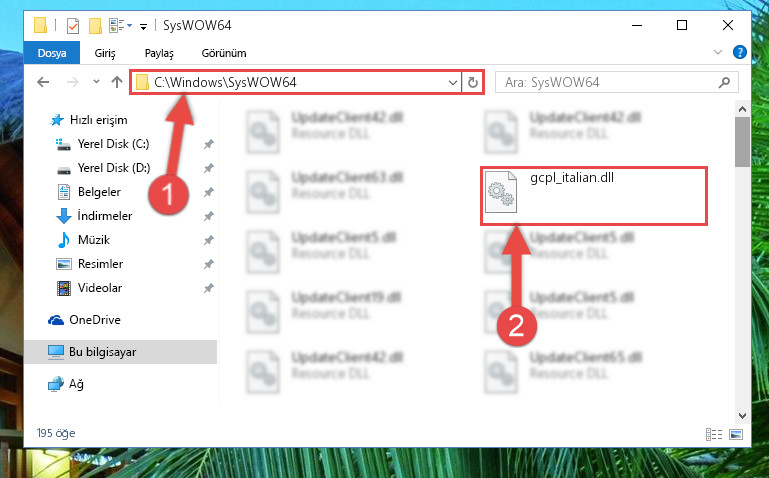The height and width of the screenshot is (478, 769).
Task: Switch to large icons view layout
Action: [736, 434]
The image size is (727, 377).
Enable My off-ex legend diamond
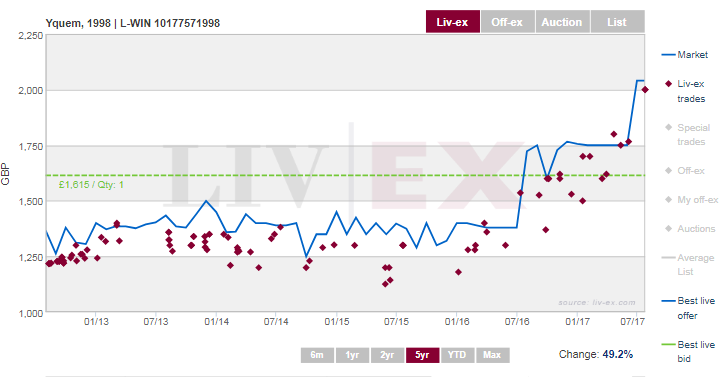click(x=668, y=200)
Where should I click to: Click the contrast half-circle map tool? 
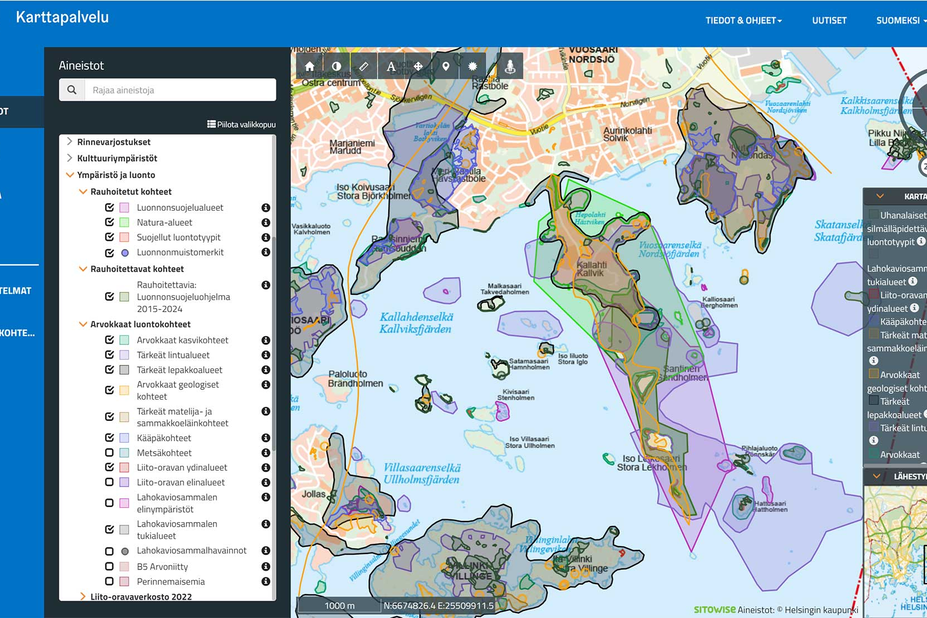pos(337,66)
++++++++++
DIRECTIONS FOR THIS TASK: Please transcribe exactly the lines from the one containing "The image size is (727, 377)." through the last line of the records above, both included, and leave out every picture.

YOUR RESPONSE:
The image size is (727, 377).
Enable My off-ex legend diamond
click(x=668, y=200)
Where should I click to: Click the contrast half-circle map tool? 
pos(337,66)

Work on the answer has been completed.